By CLAYTON BROWNE: The St.Catharines Standard
Tuesday September 14, 1943
ST.CATHARINES -- The faithful of lacrosse are still cating around for reasons of the Athletics downfall by such an over-whelming score at the hands of Toronto Lakeshores and as usual, the wiseacres all have the remedy. One irate individual, in exposing views, forgot (or deleted) his name and that note cannot be published. The rank and file, however, ascribe it to the fact of A’s being put off stride by receipt of their military call-ups, but this is discounted by the more casual followers.
However, and notwithstanding, several of the double blues got their marching orders to report to active duty and those in the mood propose to beat it by enlisting and thereby taking chances on choosing their particular units. The others must pass medicals and then there are the luckier boys who are rated as essential to war industry work and engaged in key positions on munitions, locally.
There were not many Garden City folk shivering in Mimico Bowl for the
final, but those that were will not hesitate to tell all and sundry
where the differences lay. We hear that one of the A’s supporters
“ribbed” the O.L.A. solons unmercifully for permitting Torontos,
winners of but four games during the season, to import six to eight
Orillia-Owen Sound stars to contest the playoffs—after merely going
through the motions all summer and often barely skimming over a game
with enough players to qualify. That was after the O.L.A. edict of
one player to a team for bolstering.
By CLAYTON BROWNE: The St.Catharines Standard
Saturday September 18, 1943
By the way, can you picture Bun Barnard and Bobby Melville, now hospital pals at the North Africa base, discussing the pros and cons of the Athletics downfall, when they get the belated news? Melville is a fever patient, but if he is anywhere in the dark continent, Barnard will look him up and see that he shares some of the fruit (that’s more plentiful than anything seen in the Niagara area) for the boys under medical care. Or ponder what “Spark” Urquhart thinks when he gets back to port from naval patrol and opens up the family paper for the news? A safe guess is that their chatter is not confined to gee and gosh, by a long shot.

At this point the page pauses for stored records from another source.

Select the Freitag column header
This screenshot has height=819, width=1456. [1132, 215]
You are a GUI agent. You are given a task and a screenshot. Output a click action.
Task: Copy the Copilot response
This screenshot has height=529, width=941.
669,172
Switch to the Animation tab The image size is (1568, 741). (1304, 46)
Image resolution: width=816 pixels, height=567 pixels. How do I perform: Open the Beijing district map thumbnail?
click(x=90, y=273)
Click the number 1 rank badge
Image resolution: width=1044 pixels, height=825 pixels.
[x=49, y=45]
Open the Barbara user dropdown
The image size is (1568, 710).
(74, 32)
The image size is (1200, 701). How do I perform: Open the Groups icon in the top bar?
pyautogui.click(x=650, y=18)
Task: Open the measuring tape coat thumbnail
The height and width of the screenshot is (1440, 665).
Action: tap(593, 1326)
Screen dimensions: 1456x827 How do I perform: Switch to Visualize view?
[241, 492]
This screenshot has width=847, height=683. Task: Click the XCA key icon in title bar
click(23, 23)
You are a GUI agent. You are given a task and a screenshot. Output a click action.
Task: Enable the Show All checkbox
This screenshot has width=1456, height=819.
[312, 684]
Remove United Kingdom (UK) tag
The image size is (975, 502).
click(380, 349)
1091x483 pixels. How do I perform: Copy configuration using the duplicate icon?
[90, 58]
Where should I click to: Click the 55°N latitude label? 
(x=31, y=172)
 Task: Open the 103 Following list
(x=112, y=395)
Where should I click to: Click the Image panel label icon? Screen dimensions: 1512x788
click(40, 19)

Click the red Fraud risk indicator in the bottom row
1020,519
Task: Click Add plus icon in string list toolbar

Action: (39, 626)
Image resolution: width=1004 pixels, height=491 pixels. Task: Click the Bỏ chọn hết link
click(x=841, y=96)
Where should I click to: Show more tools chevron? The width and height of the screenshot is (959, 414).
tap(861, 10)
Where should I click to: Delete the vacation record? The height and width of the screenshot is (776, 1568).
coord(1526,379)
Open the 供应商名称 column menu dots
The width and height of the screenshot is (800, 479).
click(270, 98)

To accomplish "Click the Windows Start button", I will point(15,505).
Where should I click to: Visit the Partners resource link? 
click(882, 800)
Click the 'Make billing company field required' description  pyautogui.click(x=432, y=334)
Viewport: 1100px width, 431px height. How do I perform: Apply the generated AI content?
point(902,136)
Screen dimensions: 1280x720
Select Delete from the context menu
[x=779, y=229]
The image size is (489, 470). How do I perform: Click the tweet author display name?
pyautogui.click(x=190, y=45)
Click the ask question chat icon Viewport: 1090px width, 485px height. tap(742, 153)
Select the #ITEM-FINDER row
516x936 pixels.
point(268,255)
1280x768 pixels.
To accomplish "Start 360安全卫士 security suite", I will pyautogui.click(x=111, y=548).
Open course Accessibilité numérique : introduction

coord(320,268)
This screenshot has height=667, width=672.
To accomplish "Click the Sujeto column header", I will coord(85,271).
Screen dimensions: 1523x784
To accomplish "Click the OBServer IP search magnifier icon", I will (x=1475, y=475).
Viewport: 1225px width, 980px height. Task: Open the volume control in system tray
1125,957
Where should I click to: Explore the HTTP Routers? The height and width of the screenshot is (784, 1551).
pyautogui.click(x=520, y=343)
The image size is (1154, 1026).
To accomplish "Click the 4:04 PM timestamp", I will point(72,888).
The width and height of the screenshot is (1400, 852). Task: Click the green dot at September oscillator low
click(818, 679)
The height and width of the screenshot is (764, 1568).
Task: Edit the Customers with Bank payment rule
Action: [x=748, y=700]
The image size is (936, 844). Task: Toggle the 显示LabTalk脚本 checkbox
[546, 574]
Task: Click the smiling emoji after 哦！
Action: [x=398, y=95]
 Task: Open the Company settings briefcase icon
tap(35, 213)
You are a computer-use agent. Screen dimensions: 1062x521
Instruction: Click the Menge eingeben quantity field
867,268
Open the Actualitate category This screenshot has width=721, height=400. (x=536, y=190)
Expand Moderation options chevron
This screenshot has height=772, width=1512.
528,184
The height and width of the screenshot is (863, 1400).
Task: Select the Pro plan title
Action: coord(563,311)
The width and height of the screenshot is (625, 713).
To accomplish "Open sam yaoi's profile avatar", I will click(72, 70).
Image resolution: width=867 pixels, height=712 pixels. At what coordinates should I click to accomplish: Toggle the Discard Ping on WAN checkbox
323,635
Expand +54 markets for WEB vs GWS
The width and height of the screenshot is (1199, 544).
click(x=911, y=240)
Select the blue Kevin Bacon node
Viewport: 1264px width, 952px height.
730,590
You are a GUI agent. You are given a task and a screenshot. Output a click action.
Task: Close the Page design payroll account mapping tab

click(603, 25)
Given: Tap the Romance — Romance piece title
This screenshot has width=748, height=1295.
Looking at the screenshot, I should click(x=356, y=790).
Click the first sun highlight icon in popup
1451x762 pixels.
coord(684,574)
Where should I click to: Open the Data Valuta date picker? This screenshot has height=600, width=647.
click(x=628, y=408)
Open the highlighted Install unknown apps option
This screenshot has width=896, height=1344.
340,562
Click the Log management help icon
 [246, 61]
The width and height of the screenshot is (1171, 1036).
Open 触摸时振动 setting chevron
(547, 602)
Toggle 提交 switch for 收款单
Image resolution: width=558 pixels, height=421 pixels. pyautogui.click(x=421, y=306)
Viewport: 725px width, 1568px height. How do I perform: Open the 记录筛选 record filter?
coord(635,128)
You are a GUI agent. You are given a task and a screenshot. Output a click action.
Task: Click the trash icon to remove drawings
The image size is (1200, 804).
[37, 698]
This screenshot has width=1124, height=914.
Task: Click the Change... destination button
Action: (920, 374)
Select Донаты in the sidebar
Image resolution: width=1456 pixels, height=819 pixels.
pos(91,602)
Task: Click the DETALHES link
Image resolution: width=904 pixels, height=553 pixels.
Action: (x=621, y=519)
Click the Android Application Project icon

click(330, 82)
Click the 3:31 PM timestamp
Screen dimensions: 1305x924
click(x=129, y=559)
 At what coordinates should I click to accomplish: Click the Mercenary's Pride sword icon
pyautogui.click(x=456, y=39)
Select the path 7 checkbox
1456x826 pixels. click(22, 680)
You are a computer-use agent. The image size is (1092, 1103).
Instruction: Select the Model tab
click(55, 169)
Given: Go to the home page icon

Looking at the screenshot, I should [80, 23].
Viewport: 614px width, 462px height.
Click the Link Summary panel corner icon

Frank (Piper) Bain, who conducts the sports column of the Orillia News Letter and does not deny that he’s past the 36-year mark, modestly pens the following reason for Athletics’ ousting: “Take a combination of youth, experience, willingness to fight to the last ditch and the time-worn epic of ‘one for all and all for one’ and you have the honest-to-goodness reason for those sterling upsets. Unfortunately for St. Catharines, they came up against a gang that not only produce one unknown, but fifteen.” That last line rather rubs it in to the A’s.
Something for the A’s moguls to overcome for 1944 (if lacrosse is
played) is ball-getters at centre. No doubt of it, they were woefully
amiss in spots where Urquhart and McMahon cavorted, in short, the
legs to control loose rubber. Wandy McMahon, undoubtedly one of the
greatest fielders of the era and also the most under-estimated rover
in the game today, was a tower of strength A’s sorely missed.
Melville had all the makings of another ball-hawk and Barnard could
really bump ‘em for keeps. Strange to relate, Saints failed to adopt
body-checking against Lakeshores as a stop-gap and they used to be
adepts at that artistry. Well, it’s a long winter.